Charles I was born on the 19th of November 1600 at Dunfermline Palace in Fife, Scotland. He was the second son of King James VI of Scotland and Anne of Denmark.
Why was Charles I put on trial and executed?
Charles I was tried by the Rump Parliament's High Court of Justice on charges of high treason, accused of using his royal power to pursue personal interest rather than the public good and of levying war against Parliament. Fifty-nine commissioners signed his death warrant, and he was beheaded on the 30th of January 1649 at the Palace of Whitehall.
What was the English Civil War and how did Charles I lose it?
The English Civil War began when Charles raised the royal standard at Nottingham on the 22nd of August 1642, pitting the Crown against the armies of Parliament. The decisive defeat came at the Battle of Naseby on the 14th of June 1645, after which a series of royalist losses followed. Charles escaped Oxford disguised as a servant in April 1646 and eventually surrendered to Scottish forces, who handed him to the English Parliament in January 1647 in exchange for £100,000.
What was the Personal Rule of Charles I?
The Personal Rule refers to the eleven years from 1629 to 1640 during which Charles governed England without summoning Parliament. To raise revenue without parliamentary grants, he imposed ship money across the whole kingdom, revived the Distraint of Knighthood, and granted monopolies. The period is also known as the "eleven years' tyranny".

WHAT IS ASKED:
1) Please edit the rows in the first block, starting with the line that contains "You are a GUI" and going on through the line that contains "point(502,324)". Replace "Dismiss" with "Close", change nothing else, and leave the pictures out.
2) Resume the text on Charles I, continuing on from its last sentence.

PROVIDED DATA:

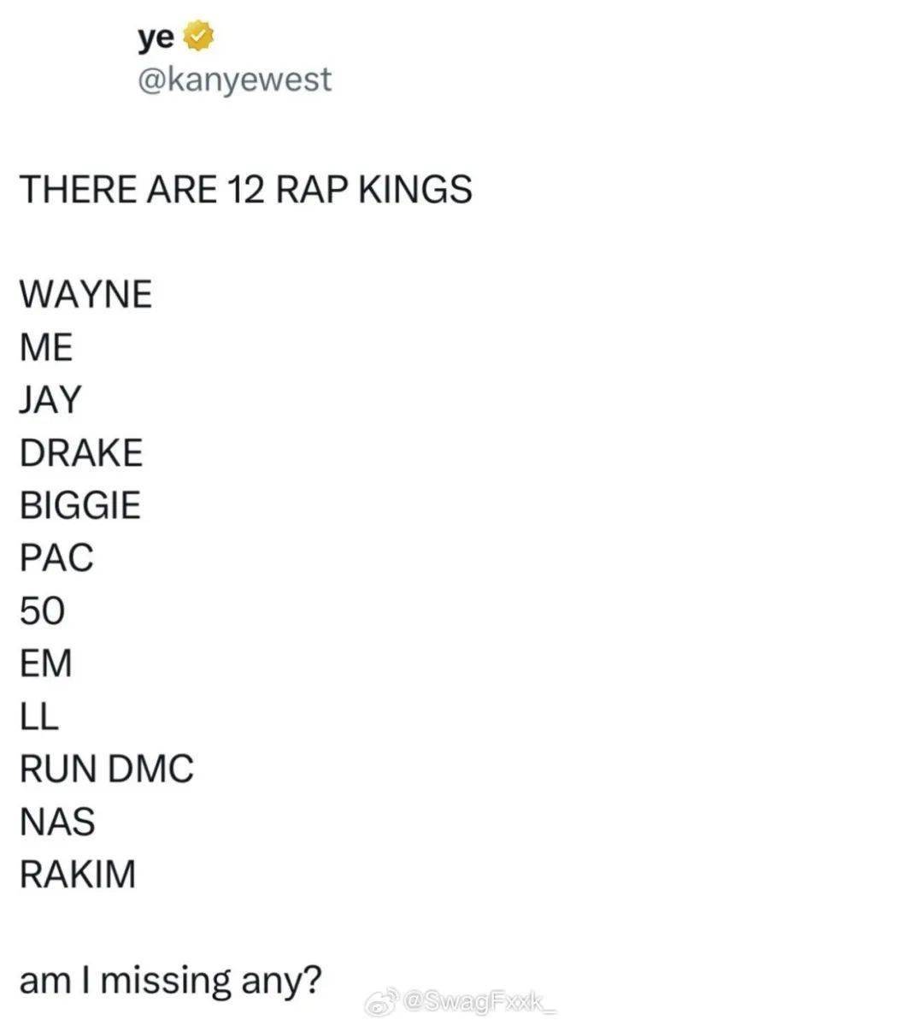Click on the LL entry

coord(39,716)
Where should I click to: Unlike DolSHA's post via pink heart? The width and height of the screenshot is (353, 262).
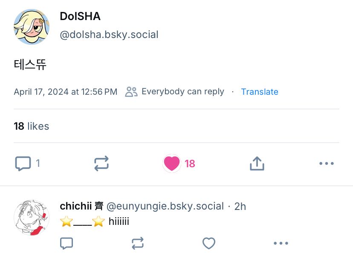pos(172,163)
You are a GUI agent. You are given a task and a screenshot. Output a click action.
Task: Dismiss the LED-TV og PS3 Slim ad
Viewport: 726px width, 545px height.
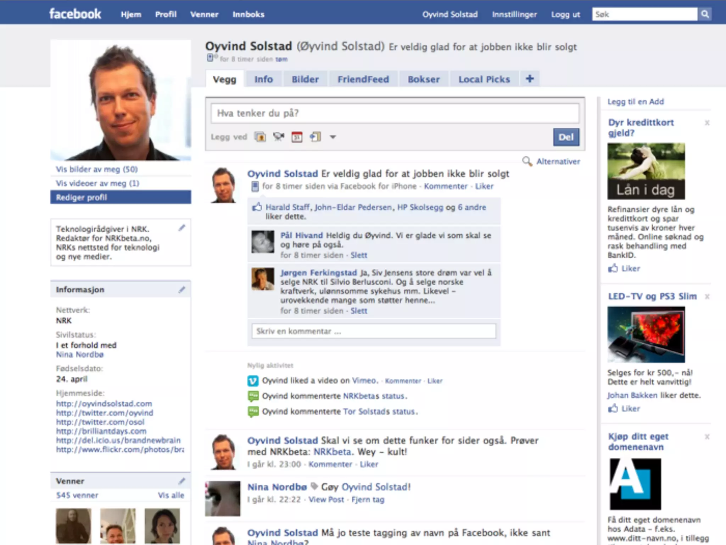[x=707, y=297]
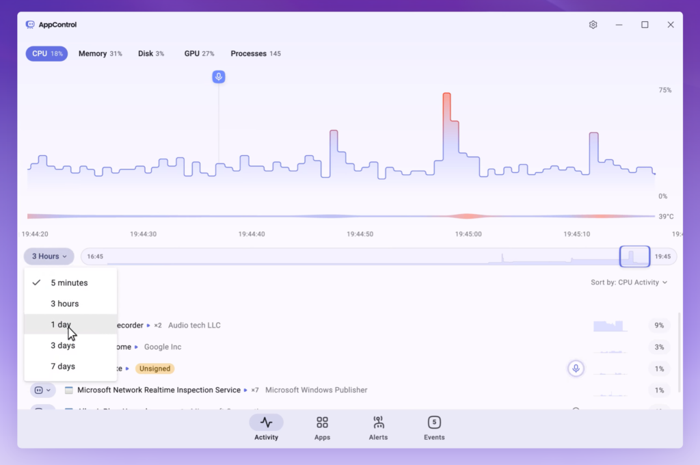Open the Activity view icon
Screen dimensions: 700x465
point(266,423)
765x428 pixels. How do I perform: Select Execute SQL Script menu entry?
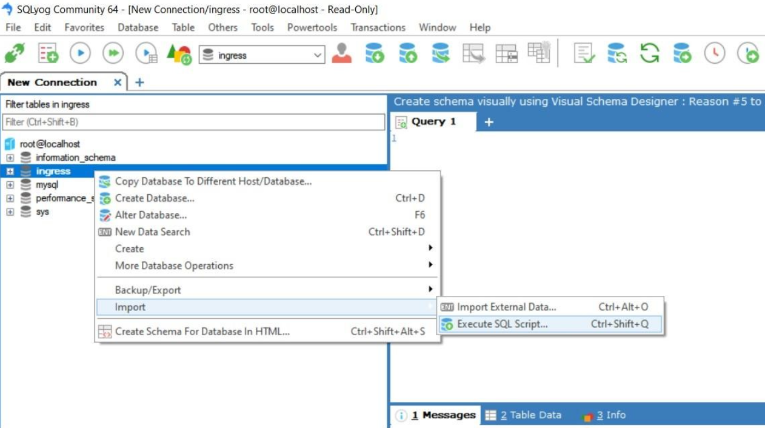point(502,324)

--

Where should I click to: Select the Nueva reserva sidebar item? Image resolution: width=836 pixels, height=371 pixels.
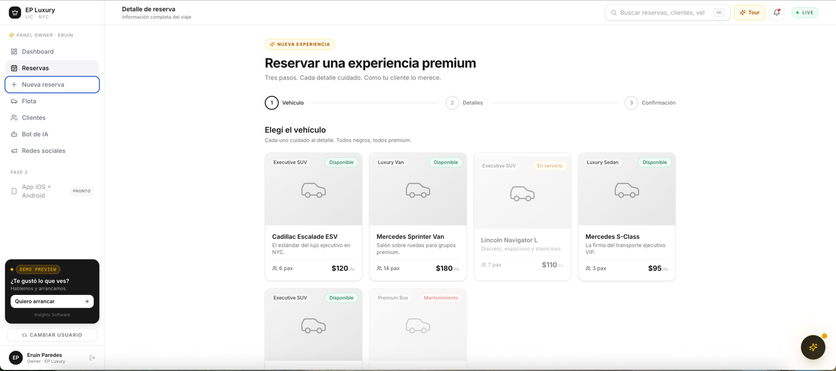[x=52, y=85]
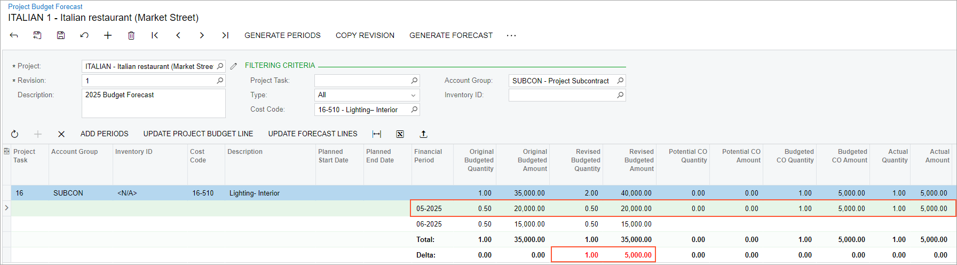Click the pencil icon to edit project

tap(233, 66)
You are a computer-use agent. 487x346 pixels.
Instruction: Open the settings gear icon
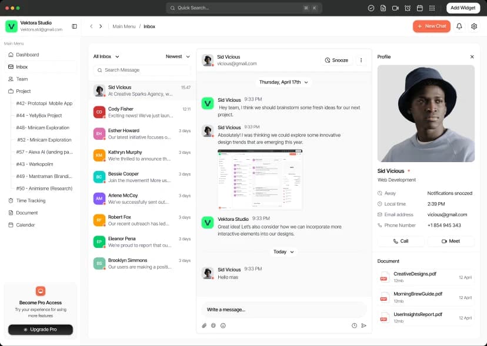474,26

SOLVED PROBLEMS:
1)
You are a GUI agent. You are given a task and a screenshot. Output a click action.
Task: Close the LED-TV og PS3 Slim ad
Viewport: 726px width, 545px height.
[x=707, y=297]
Open the Activity view icon
Screen dimensions: 700x465
point(266,423)
765x428 pixels. How do I perform: Select Execute SQL Script menu entry?
point(502,324)

2)
What caused the conflict between Charles I and Parliament?
Charles I believed in the divine right of kings and thought he was answerable only to God. He repeatedly levied taxes, including tonnage and poundage duties and ship money, without parliamentary consent, and supported religious policies opposed by Puritans and Scottish Presbyterians. His attempt to arrest five members of the House of Commons with an armed guard on the 4th of January 1642 was seen as a grave breach of parliamentary privilege and made war almost inevitable.
What was the Eikon Basilike and why did it matter?
The Eikon Basilike, Greek for "Royal Portrait", was a book purportedly written by Charles I that appeared for sale ten days after his execution, on the day of his burial. It presented an apologia for his royal policies and became an effective piece of royalist propaganda. John Milton wrote a parliamentary response called the Eikonoklastes, but it made little headway against the emotional appeal of the royalist text.